By Kevin Buckland
TOKYO (Reuters) – Japan’s Nikkei share average rallied to a fresh 34-year peak on Monday as the U.S. S&P 500’s record-high close on Friday buoyed investor sentiment, despite continued signs of overheating in the Asian market.
After opening sharply higher, the Nikkei fell back a bit in the morning session before rising as much as 1.69% to 36,571.80, a level not seen since February 1990, in late trade. It closed the day 1.62% higher at 36,546.95.
The rally was extremely broad-based, with 207 of the index’s 225 components advancing, versus 17 decliners and one that was flat. Also, every Nikkei sector gained with real estate and technology being the top performers.
On Friday, the S&P 500 posted its first record-high close in two years, as AI fever drove big gains for chip shares and other heavyweight tech stocks, with server maker Super Micro Computer lifting its profit forecast.

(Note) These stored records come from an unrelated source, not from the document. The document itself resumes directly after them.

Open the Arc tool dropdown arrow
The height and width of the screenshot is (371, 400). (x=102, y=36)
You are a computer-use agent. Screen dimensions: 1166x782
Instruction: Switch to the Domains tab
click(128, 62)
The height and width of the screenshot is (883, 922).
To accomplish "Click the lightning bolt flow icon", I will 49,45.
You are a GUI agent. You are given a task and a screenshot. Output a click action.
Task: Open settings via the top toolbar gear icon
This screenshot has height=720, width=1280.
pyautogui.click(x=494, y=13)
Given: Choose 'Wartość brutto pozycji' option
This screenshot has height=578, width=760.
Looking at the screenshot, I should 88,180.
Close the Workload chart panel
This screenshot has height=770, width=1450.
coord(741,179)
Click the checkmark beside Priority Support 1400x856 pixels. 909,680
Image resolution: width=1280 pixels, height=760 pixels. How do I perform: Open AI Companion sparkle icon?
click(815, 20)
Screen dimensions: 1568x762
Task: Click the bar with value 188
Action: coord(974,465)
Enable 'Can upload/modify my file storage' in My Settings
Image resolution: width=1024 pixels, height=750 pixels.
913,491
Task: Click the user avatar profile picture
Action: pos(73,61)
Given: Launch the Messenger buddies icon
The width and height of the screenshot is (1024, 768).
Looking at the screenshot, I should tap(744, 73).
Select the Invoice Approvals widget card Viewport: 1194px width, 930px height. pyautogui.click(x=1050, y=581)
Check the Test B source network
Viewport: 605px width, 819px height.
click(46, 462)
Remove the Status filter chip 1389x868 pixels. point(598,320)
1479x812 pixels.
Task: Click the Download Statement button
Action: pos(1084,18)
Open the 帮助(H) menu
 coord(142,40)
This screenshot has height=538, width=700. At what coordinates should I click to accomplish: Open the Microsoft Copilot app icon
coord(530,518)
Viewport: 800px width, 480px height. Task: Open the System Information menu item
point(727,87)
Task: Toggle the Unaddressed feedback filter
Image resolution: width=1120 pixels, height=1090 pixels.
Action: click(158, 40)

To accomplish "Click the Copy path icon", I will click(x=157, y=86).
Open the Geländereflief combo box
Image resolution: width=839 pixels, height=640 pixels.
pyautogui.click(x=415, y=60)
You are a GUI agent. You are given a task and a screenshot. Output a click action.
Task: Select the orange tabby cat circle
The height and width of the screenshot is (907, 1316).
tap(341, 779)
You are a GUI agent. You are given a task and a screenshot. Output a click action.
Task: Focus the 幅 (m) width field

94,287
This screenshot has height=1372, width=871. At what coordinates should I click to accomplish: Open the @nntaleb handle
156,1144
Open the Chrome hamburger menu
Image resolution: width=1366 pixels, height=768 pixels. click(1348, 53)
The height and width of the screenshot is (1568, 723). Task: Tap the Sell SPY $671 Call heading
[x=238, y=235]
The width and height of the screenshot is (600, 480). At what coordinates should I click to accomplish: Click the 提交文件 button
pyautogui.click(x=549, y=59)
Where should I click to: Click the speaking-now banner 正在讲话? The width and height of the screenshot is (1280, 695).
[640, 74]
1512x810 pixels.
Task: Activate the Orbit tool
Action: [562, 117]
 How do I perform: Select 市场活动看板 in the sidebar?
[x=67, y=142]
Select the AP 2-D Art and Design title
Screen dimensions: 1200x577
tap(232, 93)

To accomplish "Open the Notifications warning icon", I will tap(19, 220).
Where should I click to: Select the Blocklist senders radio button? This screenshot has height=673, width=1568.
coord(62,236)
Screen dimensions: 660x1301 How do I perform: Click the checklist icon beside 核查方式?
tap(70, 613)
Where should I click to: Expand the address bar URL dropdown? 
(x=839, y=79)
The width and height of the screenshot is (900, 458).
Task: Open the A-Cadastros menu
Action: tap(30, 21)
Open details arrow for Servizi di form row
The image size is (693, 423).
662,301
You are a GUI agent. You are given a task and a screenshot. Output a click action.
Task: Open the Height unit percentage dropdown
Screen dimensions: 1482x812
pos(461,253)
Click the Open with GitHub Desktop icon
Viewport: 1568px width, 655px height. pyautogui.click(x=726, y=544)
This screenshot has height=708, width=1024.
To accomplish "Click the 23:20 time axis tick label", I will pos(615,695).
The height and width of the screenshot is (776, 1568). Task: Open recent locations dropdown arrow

In Japan, AI-focused startup investor SoftBank Group gained 2.41%, while chip-testing equipment maker Advantest, which counts Nvidia among its customers, climbed 3.52%.
The Nikkei’s 9.2% advance so far this year has put it head and shoulders above developed market rivals, many of which are in negative territory.
However, analysts have been warning of a potential pullback as technical indicators suggest the market has overheated. The relative strength index (RSI), for example, sits at 76.2, well above the 70 level that signals overbought conditions.
Japanese shares have had an additional tailwind this year from receding bets for an imminent end of Bank of Japan stimulus, particularly after the devastating New Year’s Day quake on the country’s west coast. The central bank announces policy on Tuesday.
The Nikkei generally rallies on a weaker yen, as it makes Japanese exports more competitive and boosts the value of overseas revenue. However, an ostensibly yen-boosting hawkish BOJ shift won’t necessarily hurt the Nikkei rally, according to OANDA strategist Kelvin Wong.
“The Nikkei 225 is much more following the U.S. stock benchmarks now, rather than the dollar-yen rate,” Wong said.
“Even if the BOJ signals it’s starting to shift away from negative interest policy tomorrow, I think that could be a positive for the Nikkei, because it gives market participants confidence that Japan is not going to slip back into deflation.”
Although the Nikkei looks due for a short-term pullback, the uptrend remains intact, and a test of 37,000 is likely in coming weeks, Wong said.